**DO THIS:**
Transcribe the material exactly, from the line containing "Given: Select the" through the end of the material, including both of those lines.

**DATA SHOWN:**
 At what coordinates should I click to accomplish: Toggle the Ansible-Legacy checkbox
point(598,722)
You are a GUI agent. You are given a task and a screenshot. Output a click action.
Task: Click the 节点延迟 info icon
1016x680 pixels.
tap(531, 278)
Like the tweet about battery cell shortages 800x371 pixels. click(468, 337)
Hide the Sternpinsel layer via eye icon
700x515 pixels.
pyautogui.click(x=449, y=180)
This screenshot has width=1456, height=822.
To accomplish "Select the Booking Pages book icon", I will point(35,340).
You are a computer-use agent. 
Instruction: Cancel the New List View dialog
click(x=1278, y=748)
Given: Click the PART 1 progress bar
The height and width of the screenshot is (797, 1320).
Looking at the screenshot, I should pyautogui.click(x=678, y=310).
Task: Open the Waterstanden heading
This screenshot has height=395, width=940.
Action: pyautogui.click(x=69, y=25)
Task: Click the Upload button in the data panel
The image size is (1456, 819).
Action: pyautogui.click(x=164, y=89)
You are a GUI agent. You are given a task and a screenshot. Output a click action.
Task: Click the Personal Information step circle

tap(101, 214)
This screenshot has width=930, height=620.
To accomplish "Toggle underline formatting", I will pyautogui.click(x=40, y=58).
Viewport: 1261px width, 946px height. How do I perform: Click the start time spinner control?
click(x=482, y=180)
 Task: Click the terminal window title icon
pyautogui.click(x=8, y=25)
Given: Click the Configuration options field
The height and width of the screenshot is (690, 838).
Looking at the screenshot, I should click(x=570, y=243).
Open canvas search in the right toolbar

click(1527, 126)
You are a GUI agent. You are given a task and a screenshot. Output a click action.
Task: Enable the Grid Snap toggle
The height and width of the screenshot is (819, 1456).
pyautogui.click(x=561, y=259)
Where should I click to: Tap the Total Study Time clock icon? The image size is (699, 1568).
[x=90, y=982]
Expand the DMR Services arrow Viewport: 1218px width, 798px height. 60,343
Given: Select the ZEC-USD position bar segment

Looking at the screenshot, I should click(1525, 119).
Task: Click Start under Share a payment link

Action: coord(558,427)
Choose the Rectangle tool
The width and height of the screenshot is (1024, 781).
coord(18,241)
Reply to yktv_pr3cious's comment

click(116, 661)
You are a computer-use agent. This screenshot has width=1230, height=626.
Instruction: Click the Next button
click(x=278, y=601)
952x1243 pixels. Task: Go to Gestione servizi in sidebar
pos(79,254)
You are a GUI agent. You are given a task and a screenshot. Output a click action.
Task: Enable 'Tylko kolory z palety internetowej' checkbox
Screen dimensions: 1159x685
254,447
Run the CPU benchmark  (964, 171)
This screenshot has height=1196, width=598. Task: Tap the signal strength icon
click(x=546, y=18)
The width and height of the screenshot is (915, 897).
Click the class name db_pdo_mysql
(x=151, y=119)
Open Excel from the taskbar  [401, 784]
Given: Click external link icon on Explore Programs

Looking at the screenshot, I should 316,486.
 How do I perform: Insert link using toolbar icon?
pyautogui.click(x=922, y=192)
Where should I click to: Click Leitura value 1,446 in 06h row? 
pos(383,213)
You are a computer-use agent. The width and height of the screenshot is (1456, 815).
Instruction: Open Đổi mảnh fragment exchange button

**THE RESPONSE:**
Given: Select the ZEC-USD position bar segment

Looking at the screenshot, I should click(1525, 119).
Task: Click Start under Share a payment link

Action: coord(558,427)
Choose the Rectangle tool
The width and height of the screenshot is (1024, 781).
coord(18,241)
Reply to yktv_pr3cious's comment

click(116, 661)
You are a computer-use agent. This screenshot has width=1230, height=626.
Instruction: Click the Next button
click(x=278, y=601)
952x1243 pixels. Task: Go to Gestione servizi in sidebar
pos(79,254)
You are a GUI agent. You are given a task and a screenshot. Output a click action.
Task: Enable 'Tylko kolory z palety internetowej' checkbox
Screen dimensions: 1159x685
254,447
Run the CPU benchmark  (964, 171)
This screenshot has height=1196, width=598. Task: Tap the signal strength icon
click(x=546, y=18)
The width and height of the screenshot is (915, 897).
Click the class name db_pdo_mysql
(x=151, y=119)
Open Excel from the taskbar  [401, 784]
Given: Click external link icon on Explore Programs

Looking at the screenshot, I should 316,486.
 How do I perform: Insert link using toolbar icon?
pyautogui.click(x=922, y=192)
Where should I click to: Click Leitura value 1,446 in 06h row? 
pos(383,213)
You are a computer-use agent. The width and height of the screenshot is (1456, 815).
Instruction: Open Đổi mảnh fragment exchange button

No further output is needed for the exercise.